Eigentlich ist es verblüffend: Eingekesselt zwischen Erzbahntrasse, Radweg und neuer Ortsumgehung Günnigfeld liegt das Naturschutzgebiet Am Blumenkamp. Und doch ist es ein für Wattenscheid einmaliges Fleckchen Natur.

„So etwas gibt es sogar in ganz Bochum nur selten”, erklärt Stadtförster Marcel Möller. „Das Feuchtgebiet ist mit weniger als vier Hektar sehr klein.” Entstanden ist die Wasserfläche durch Bergbau. „Wie viele andere Bereiche von Günnigfeld hat sich das Gelände abgesenkt”, sagt Michael Grothe vom Umwelt- und Grünflächenamt. „Anschließend hat sich hier das Wasser aufgestaut.”

Jetzt ragen Stümpfe von Schwarzerlen aus dem Wasser, manche von ihnen treiben noch aus und schaffen so ein Landschaftsbild, das eher an Mangroven erinnert als an Ruhrpott.

Wer genau hinsieht, kann auf den Stümpfen Schildkröten entdecken, die regungslos ein Sonnenbad nehmen. „Das sind Rotwangen-Schmuckschildkröten”, so Marcel Möller. „Sie sind nicht heimisch hier.
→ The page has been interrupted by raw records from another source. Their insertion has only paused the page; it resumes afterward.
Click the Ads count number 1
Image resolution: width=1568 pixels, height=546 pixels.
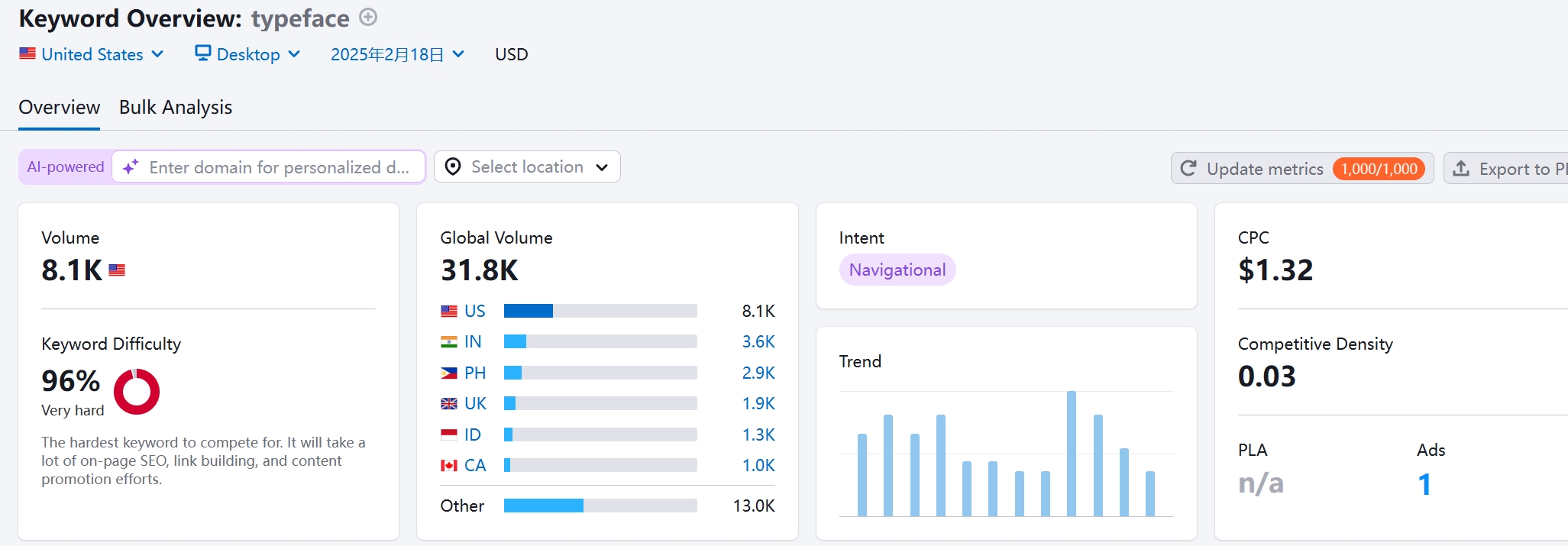coord(1424,485)
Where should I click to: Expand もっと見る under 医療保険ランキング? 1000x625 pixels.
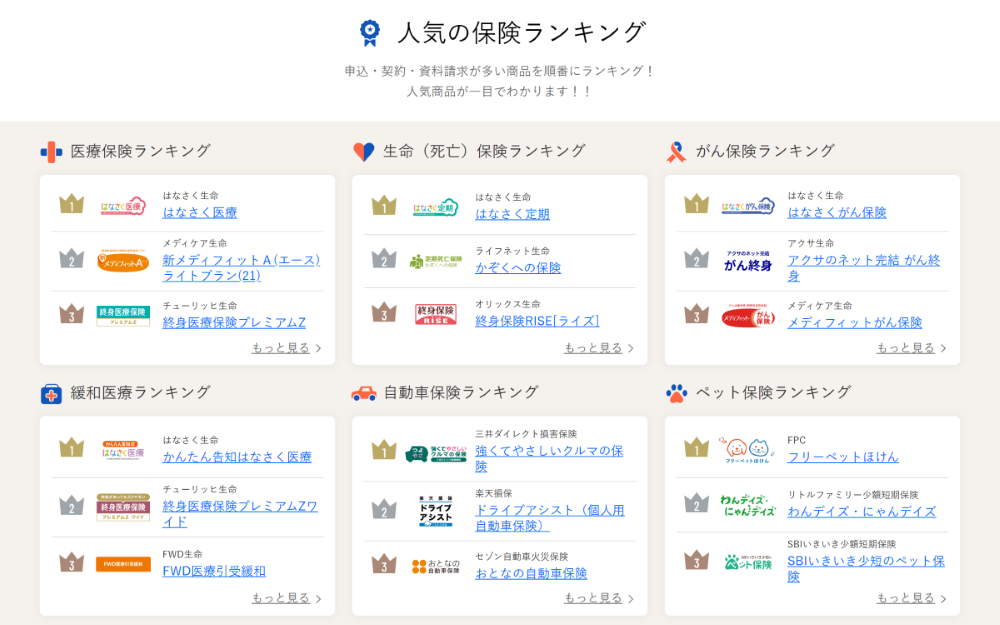pyautogui.click(x=286, y=348)
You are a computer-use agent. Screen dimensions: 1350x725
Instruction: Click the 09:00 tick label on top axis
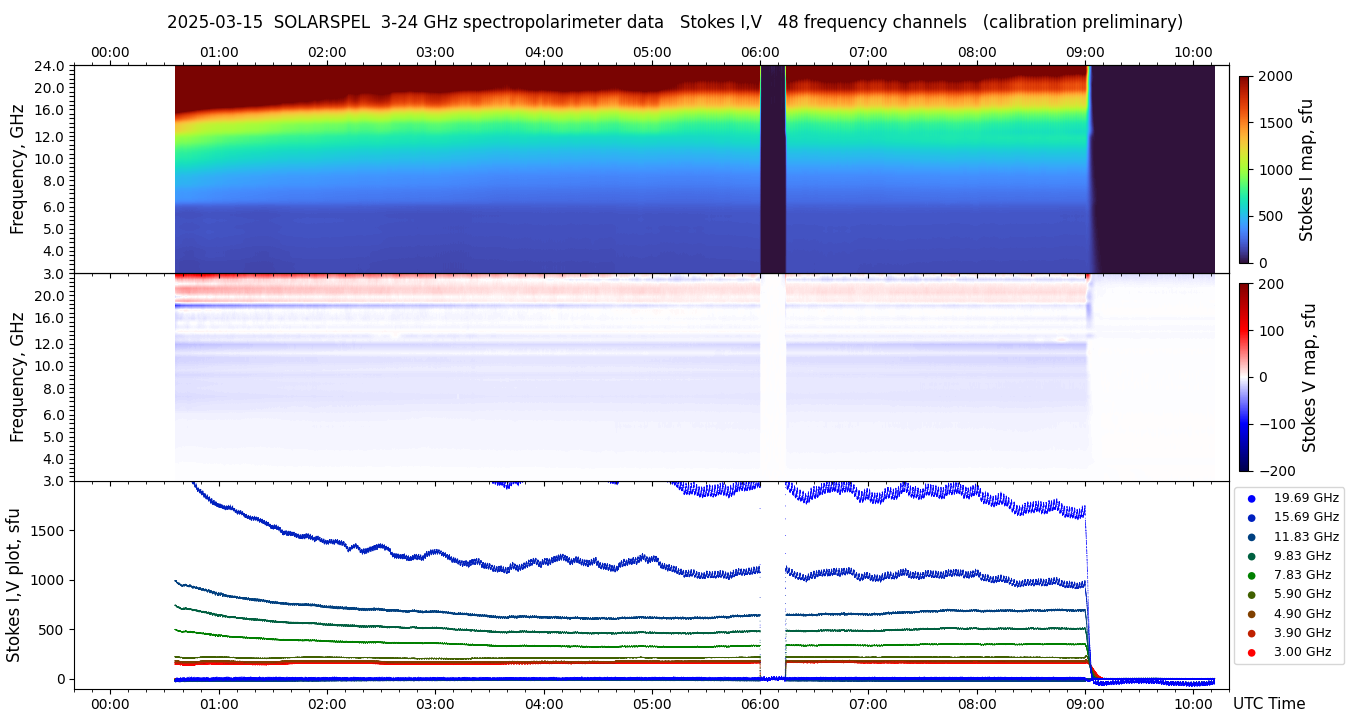1085,52
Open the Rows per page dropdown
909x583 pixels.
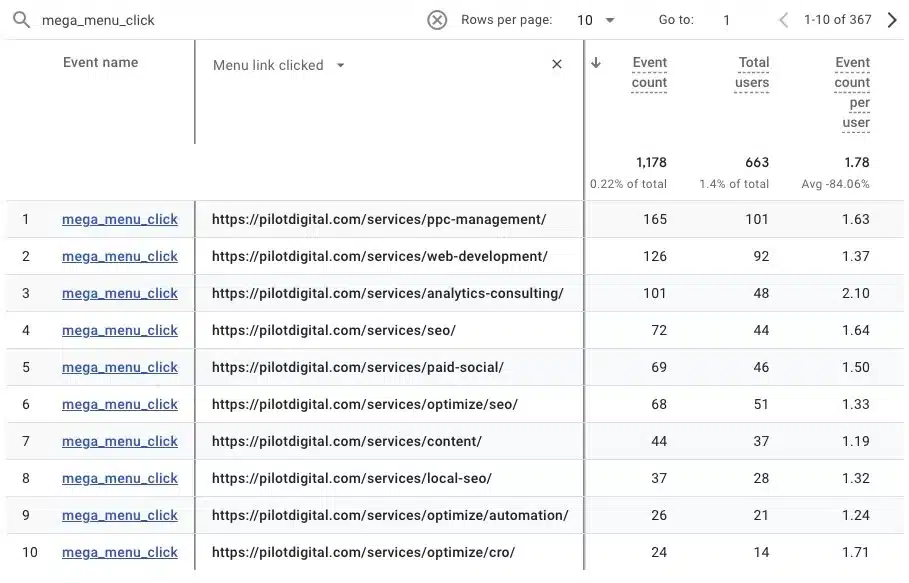(596, 20)
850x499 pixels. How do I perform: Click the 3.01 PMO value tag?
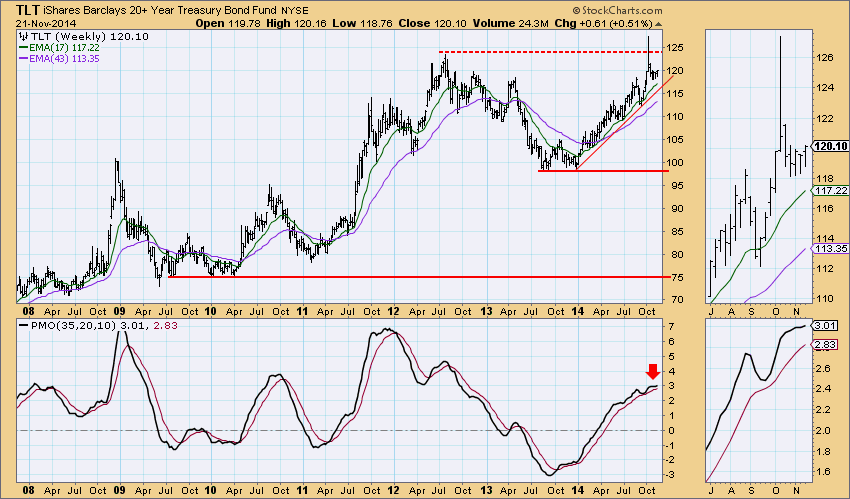pyautogui.click(x=824, y=326)

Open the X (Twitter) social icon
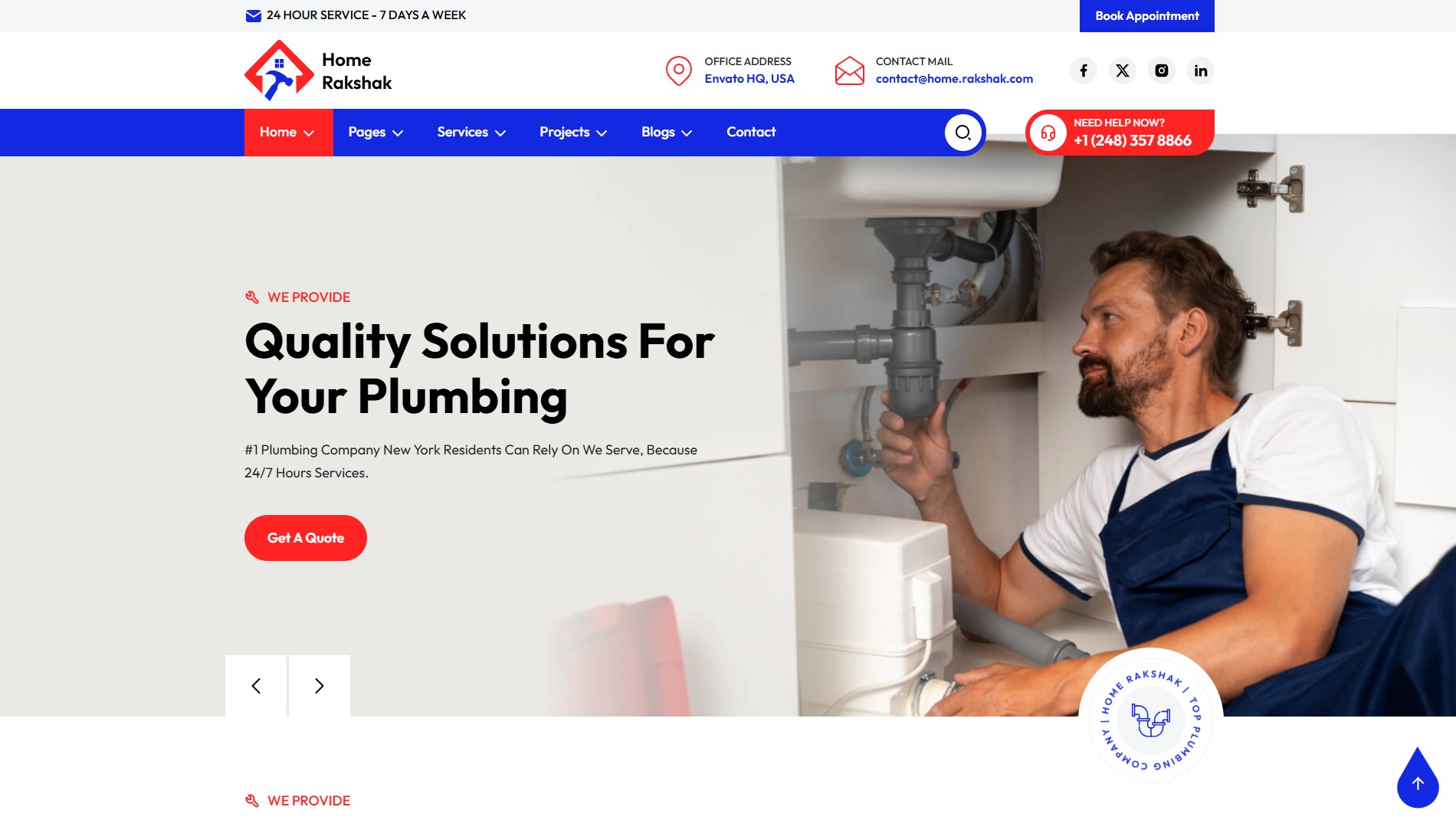1123,71
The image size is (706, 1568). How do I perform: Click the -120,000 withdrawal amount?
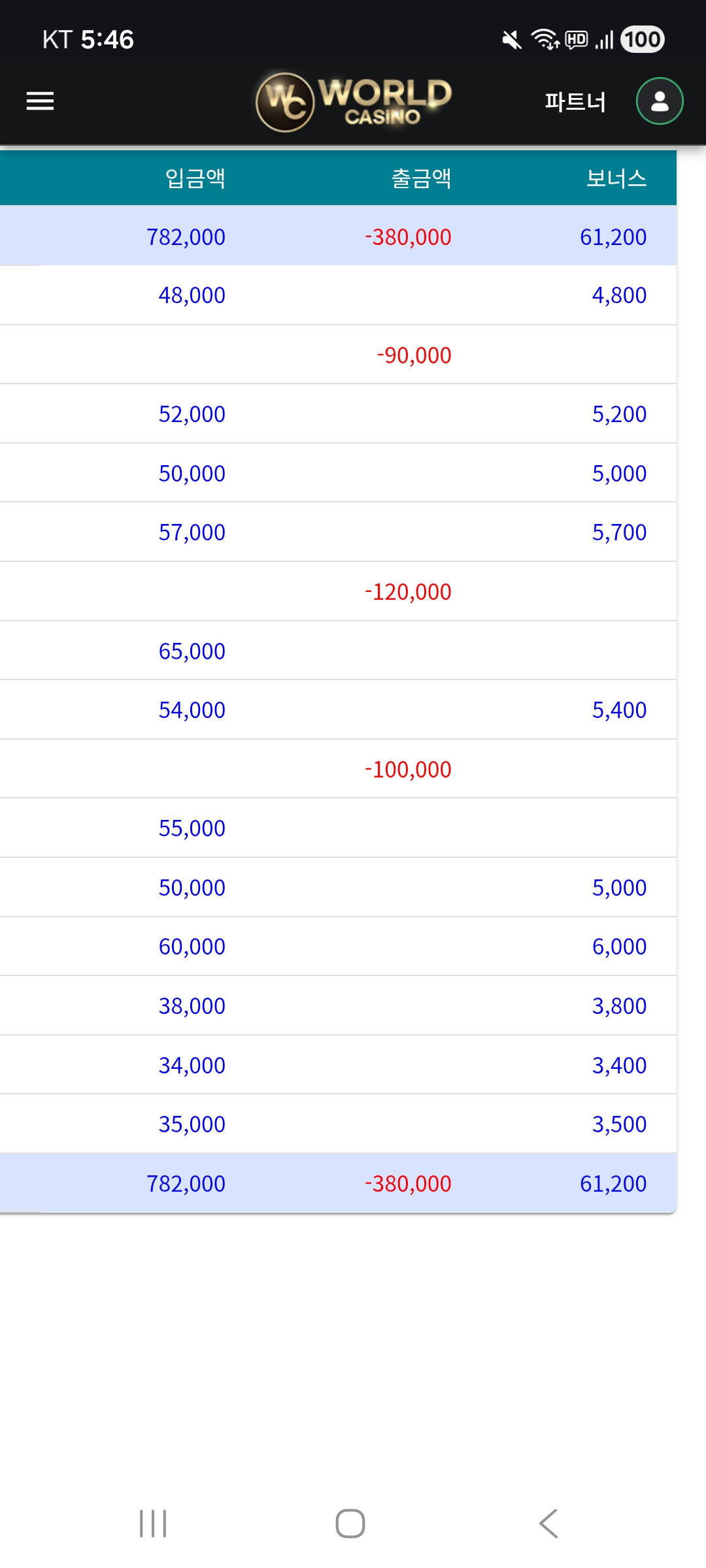(x=408, y=592)
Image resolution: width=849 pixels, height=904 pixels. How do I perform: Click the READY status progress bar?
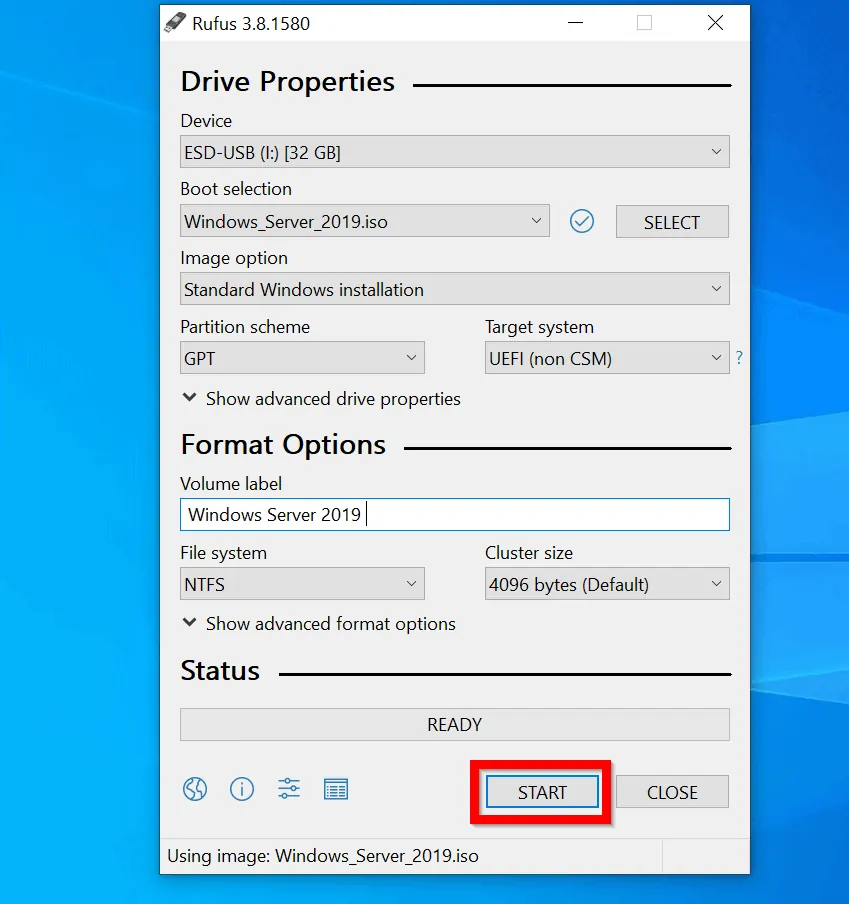(x=454, y=724)
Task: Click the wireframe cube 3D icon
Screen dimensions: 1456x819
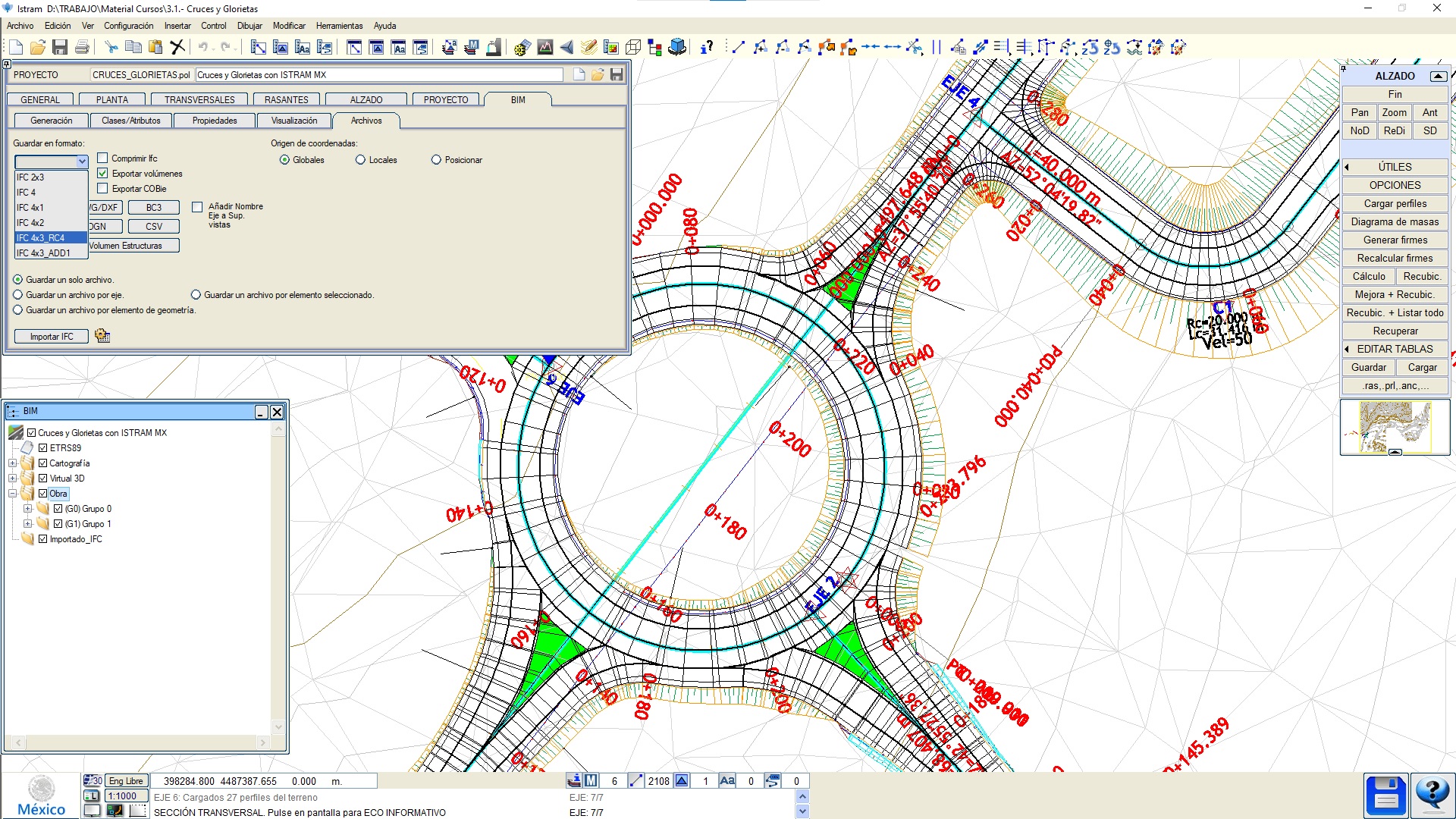Action: click(x=633, y=47)
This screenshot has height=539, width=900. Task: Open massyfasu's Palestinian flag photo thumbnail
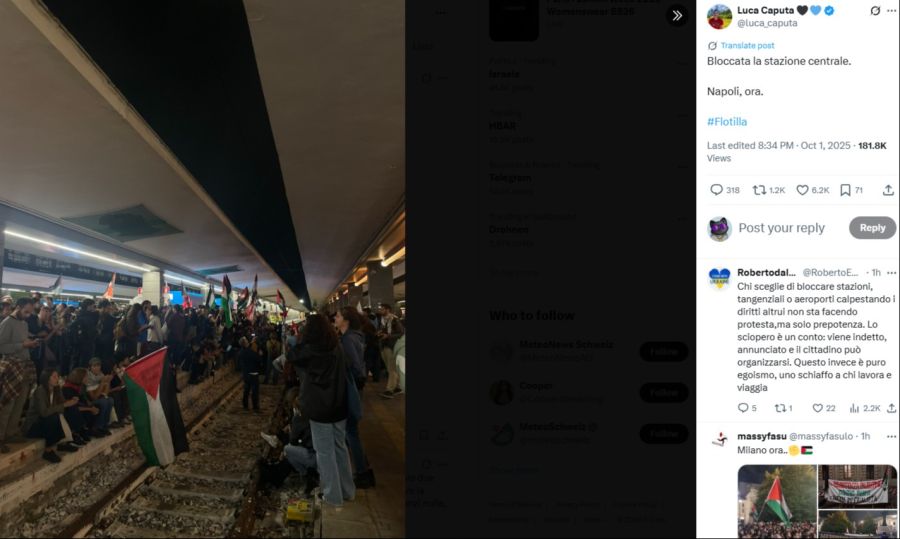(777, 502)
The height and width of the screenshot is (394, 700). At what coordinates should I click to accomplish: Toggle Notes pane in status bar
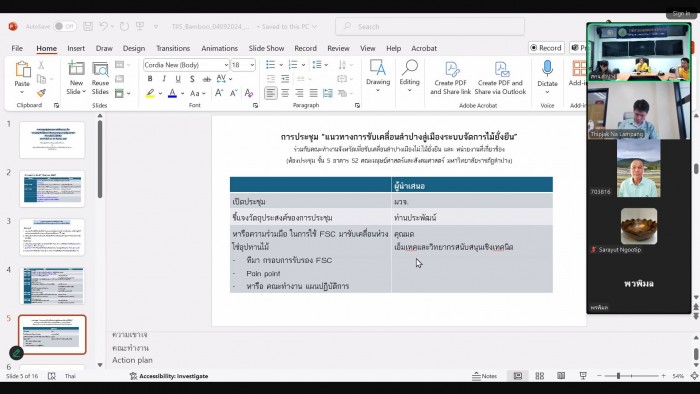[x=485, y=376]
Irgendjemand hat die wohl aus falsch verstandener Tierliebe ausgesetzt.”

Schmuckschildkröten werden häufig als Jungtiere gekauft und in Terrarien gehalten. Sie können aber bis zu 30 Zentimeter groß, zwei Kilogramm schwer und bis zu 85 Jahre alt werden. „Oft werden sie dann einfach ausgesetzt.” Mit den kühlen Temperaturen kommt die nordamerikanische Schildkröte, die im Ruhrgebiet mittlerweile die häufigste Reptilienart ist, gut klar.

Am Uferrand sind weitere Neubürger der heimischen Tierwelt zu entdecken: Kanadagänse. In den 80er Jahren haben sie zum ersten mal in Bochum gebrütet, seitdem breiten sie sich immer stärker aus. Eine von den Vögeln im Blumenkamp trägt einen großen gelben Ring mit einer Zahlenkombination am Fuß.

Wer die Ringnummer mit dem bloßen Auge oder mit dem Fernglas abliest, kann sie auf der Homepage des ehrenamtlichen Vogelschützers Olaf Geiter melden (www.kanadagans.de) und bekommt innerhalb weniger Tage den Lebenslauf des Vogel geschickt. Die Gans im Blumenkamp wurde im Jahr 2005 im Naturschutzgebiet beringt und hat in den vergangenen Jahren mehrmals dort gebrütet.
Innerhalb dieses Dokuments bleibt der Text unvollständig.